L’opinion camerounaise est sous le choc après la diffusion d’une vidéo montrant un employé se faire fouetter dans un commerce chinois à Yaoundé. La gendarmerie a interpellé le PDG et plusieurs ressortissants étrangers.

Les images font le tour de la toile et suscitent une colère froide. Ce week-end, une vidéo filmée à l’intérieur du supermarché Sino Mart, situé au marché d’Elig-Edzoa à Yaoundé, a mis le feu aux poudres. On y voit un employé camerounais, Ombe Boya Arnaud LaPatience, recevoir des coups de fouet sous les yeux de ses patrons chinois, pendant qu’un militaire en tenue exécute la punition.

L’onde de choc est immédiate. Partagée massivement sur Facebook, WhatsApp et Threads, la scène réveille un traumatisme historique : la chicotte coloniale, symbole de l’humiliation infligée par les puissances occupantes.

Fouet, militaire et sentiment d’impunité

Ce qui rend l’affaire particulièrement grave, c’est l’enchaînement des responsabilités. Selon les premiers éléments de l’enquête, l’ordre ou la tolérance viendrait de la direction chinoise de l’établissement. Le bras armé ? Un militaire camerounais, pourtant en service de garde, qui frappe un compatriote. Un interprète local, Lizina Tairama Justin (vêtu de rouge sur les images), facilite et assiste l’opération.

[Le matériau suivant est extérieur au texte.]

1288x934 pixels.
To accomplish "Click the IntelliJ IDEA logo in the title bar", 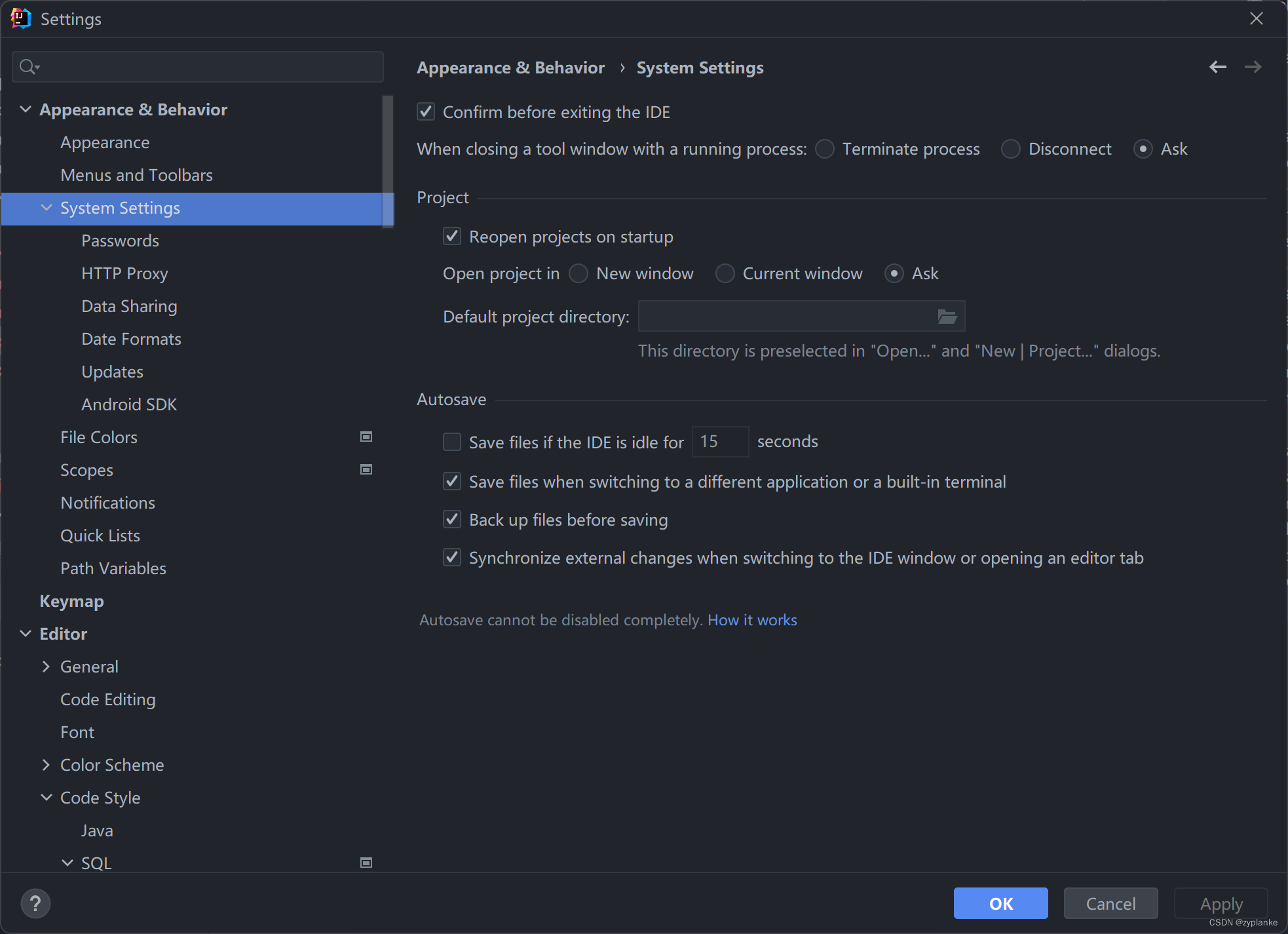I will coord(20,18).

« C’est la protection militaire systématique accordée aux Chinois qui leur donne ce sentiment de pouvoir tout se permettre », a dénoncé l’influenceur Steve Fah, dont l’analyse a été largement relayée. Il rappelle avoir déjà été empêché d’enquêter sur des sites aurifères chinois à l’Est, gardés par des militaires en civil. « Aucun Chinois n’ira réellement en prison, ils seront récupérés ou renvoyés chez eux », prédit-il, sceptique sur la portée réelle des arrestations.

La gendarmerie réagit en moins de 24 heures

Devant la pression populaire, les autorités n’ont pas traîné. Le 2 mai 2026, aux alentours de 18 heures, le Groupement de Gendarmerie Territoriale de Yaoundé 1 investit le supermarché. Bilan :

· Yan Min, PDG chinois du Sino Mart (né le 19 juin 1997), est interpellé.
· Lizina Tairama Justin, l’interprète camerounais, est arrêté.
· Trois autres ressortissants chinois, identifiés comme ayant filmé la scène, sont également appréhendés.

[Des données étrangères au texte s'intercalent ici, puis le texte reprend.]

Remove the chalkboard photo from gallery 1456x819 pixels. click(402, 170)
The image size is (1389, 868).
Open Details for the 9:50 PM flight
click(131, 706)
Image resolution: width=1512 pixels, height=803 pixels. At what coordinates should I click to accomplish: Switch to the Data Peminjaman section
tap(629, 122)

Le militaire auteur des coups, qui appartient à la Brigade de Quartier Général, est en cours d’identification. Le Ministère de la Défense a été saisi.

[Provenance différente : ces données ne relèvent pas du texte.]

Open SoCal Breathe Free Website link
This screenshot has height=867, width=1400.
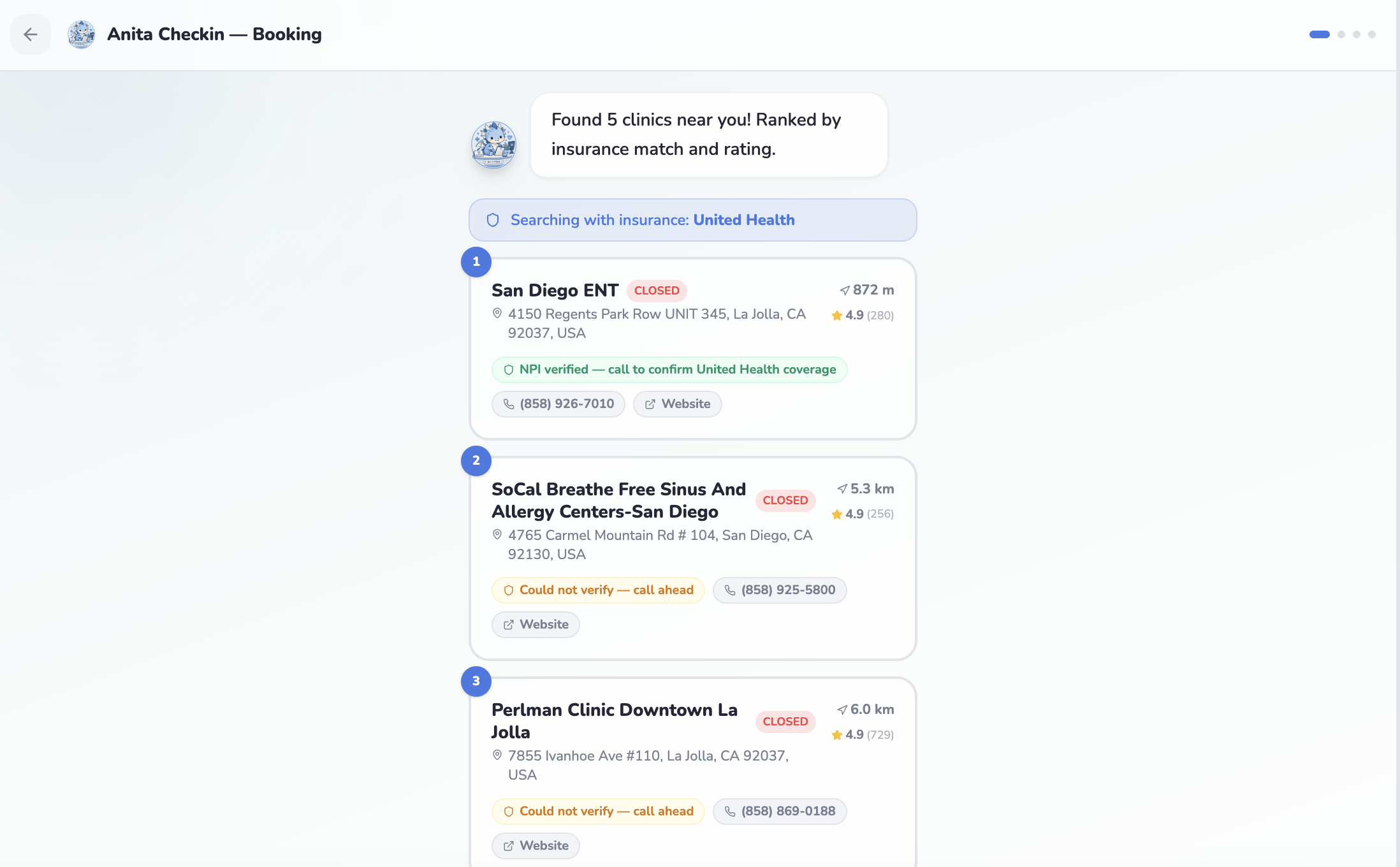click(536, 625)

Les suspects sont poursuivis pour traitements inhumains et dégradants, une qualification pénale prévue par le droit camerounais et prohibée par l’article 5 de la Déclaration universelle des droits de l’homme.

Une affaire qui en cache d’autres

Au-delà de l’émotion, ce scandale met en lumière trois dérives structurelles que le Cameroun ne peut plus ignorer :

1. Les conditions de travail dans les commerces chinois : horaires abusifs, rémunérations au minimum, et ici, châtiment corporel. L’Inspection du travail doit sortir de sa torpeur.
2. La privatisation de la force publique : comment un militaire en tenue peut-il servir de garde privée et se faire complice d’une séance de flagellation ?
3. Le coût caché du partenariat sino-camerounais : les milliards d’investissements ne sauraient masquer indéfiniment un sentiment croissant d’humiliation nationale.

La victime, Ombe Boya Arnaud LaPatience, a été jointe par les enquêteurs. L’enquête suit son cours. Mais une question demeure, martelée sur les réseaux sociaux : Comment, en 2026, un ressortissant chinois a-t-il pu croire qu’il avait le droit d’humilier des Camerounais chez eux ?

La réponse judiciaire, attendue dans les prochains jours, sera décisive.